H1: There is a relationship between assigned activity group and change in brain volume.

The researchers likely have more specific hypotheses involving particular differences among groups, but to start with, we should investigate whether there is sufficient evidence for any differences. If there is, follow-up analyses can ask which differences we have significant evidence for.

If there is no relationship between activity group and change in brain volume, what would that imply about the four pMeans?

SOLUTION

The Data

Here is the data from the study. Since we have a quantitative response variable and a categorical explanatory variable, it is helpful to plot the distribution of the response, grouped by the explanatory variable. Either a set of boxplots or a set of histograms would be a natural choice.

library(mosaic)
BrainVolume <- read.file("http://colindawson.net/data/brain_size.txt")

gf_boxplot(BrainChange ~ Treatment, data = BrainVolume) +
  scale_y_continuous(name = "% Change in Brain Volume", breaks = seq(-4, 3, by = 0.5))

gf_histogram(~BrainChange | Treatment, data = BrainVolume, binwidth = 0.5) +
  scale_x_continuous(name = "% Change in Brain Volume", breaks = seq(-4,3,by = 0.5))

Here are some summary statistics about the response variable, split by group.

favstats(BrainChange ~ Treatment, data = BrainVolume)

##   Treatment    min       Q1 median     Q3   max       mean        sd  n missing
## 1      None -2.034 -1.16875 -0.585 0.9725 2.011 -0.2401250 1.2584309 24       0
## 2    Social -1.359  0.00750  0.596 0.8060 1.796  0.4056296 0.6968969 27       0
## 3    TaiChi -1.829  0.00500  0.449 0.9870 2.201  0.4710690 0.8557466 29       0
## 4   Walking -3.470 -1.05850 -0.026 0.9710 1.833 -0.1503333 1.3868388 27       0

What differences do you notice between the groups in this dataset? Do these differences imply that the activities made a difference? Why or why not?

SOLUTION

A Randomization Procedure

The treatment group could be irrelevant to the change in brain size, and any differences we see in this dataset could be due to chance. The goal of our hypothesis test will be to establish how likely we would be to see a set of means as or more spread out than these, if in fact treatment group is irrelevant.

As with the Penguin study and the LAPD traffic stops study, if the explanatory variable is irrelevant, then each participant’s change in brain volume would have been the same regardless of which group they were assigned to.

Propose a randomization procedure that we could use to simulate datasets based on this null hypothesis. Keep in mind that the null hypothesis does not tell us what value the pMeans should have, only that they are the same for all four groups.

SOLUTION

(Caution: Spoilers for Exercise 4 follow)

One randomization procedure we could use is to take the set of “% Change” values for all four groups, combine them into a single pool, and randomly reassign them to the four groups, preserving the sample sizes for each group that we had in the real data.
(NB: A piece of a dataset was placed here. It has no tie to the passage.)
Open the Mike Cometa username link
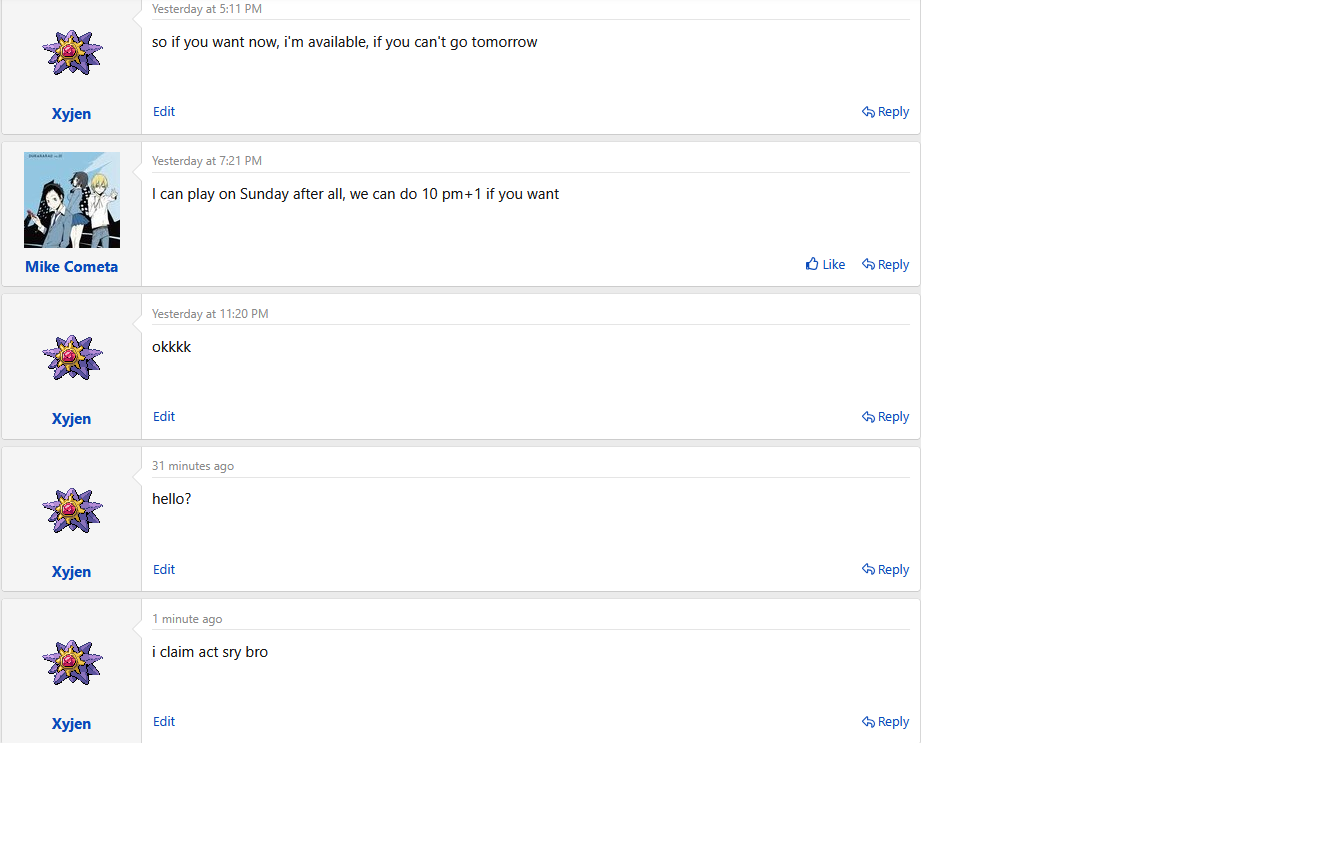The image size is (1333, 860). coord(72,267)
In other words, randomly choose 24 response values to be assigned to the Control group, 27 for the Social Interaction group, 29 for the TaiChi group, and 27 for the Walking group. Then we could calculate the four sMeans that result from this grouping.

The following code performs random shufflings of the percent change in brain size variable so that the grouping is random. Then, for each random shuffling, it calculates the four means.

RandomizedMeans <- do(5000) *
  mean(BrainChange ~ shuffle(Treatment), data = BrainVolume)

Let’s plot the randomization distributions for each mean separately.

gf_histogram(~None, data = RandomizedMeans) +
  scale_x_continuous(
    name   = "Randomized Mean % Change in Brain Volume (Control)", 
    limits = c(-1.00, 1.00),
    breaks = seq(-1.00, 1.00, by = 0.25))
gf_histogram(~Social, data = RandomizedMeans) +
  scale_x_continuous(
    name   = "Randomized Mean % Change in Brain Volume (Social Interaction)", 
    limits = c(-1.00, 1.00),
    breaks = seq(-1.00, 1.00, by = 0.25))    
gf_histogram(~TaiChi, data = RandomizedMeans) +
  scale_x_continuous(
    name   = "Randomized Mean % Change in Brain Volume (Tai Chi)", 
    limits = c(-1.00, 1.00),
    breaks = seq(-1.00, 1.00, by = 0.25))    
gf_histogram(~Walking, data = RandomizedMeans) +
  scale_x_continuous(
    name   = "Randomized Mean % Change in Brain Volume (Walking)", 
    limits = c(-1.00, 1.00),
    breaks = seq(-1.00, 1.00, by = 0.25))

How do the randomization distributions of the four means compare? Is this surprising?

SOLUTION

A Test Statistic

If we want to measure how likely it is that we would get a set of sMeans as different from each other as the four we saw in the real study, assuming the treatment didn’t matter, we need a way to measure how different the four means are from each other with a single number, so that we can determine which simulated datasets have means that are as or more spread out than the real ones.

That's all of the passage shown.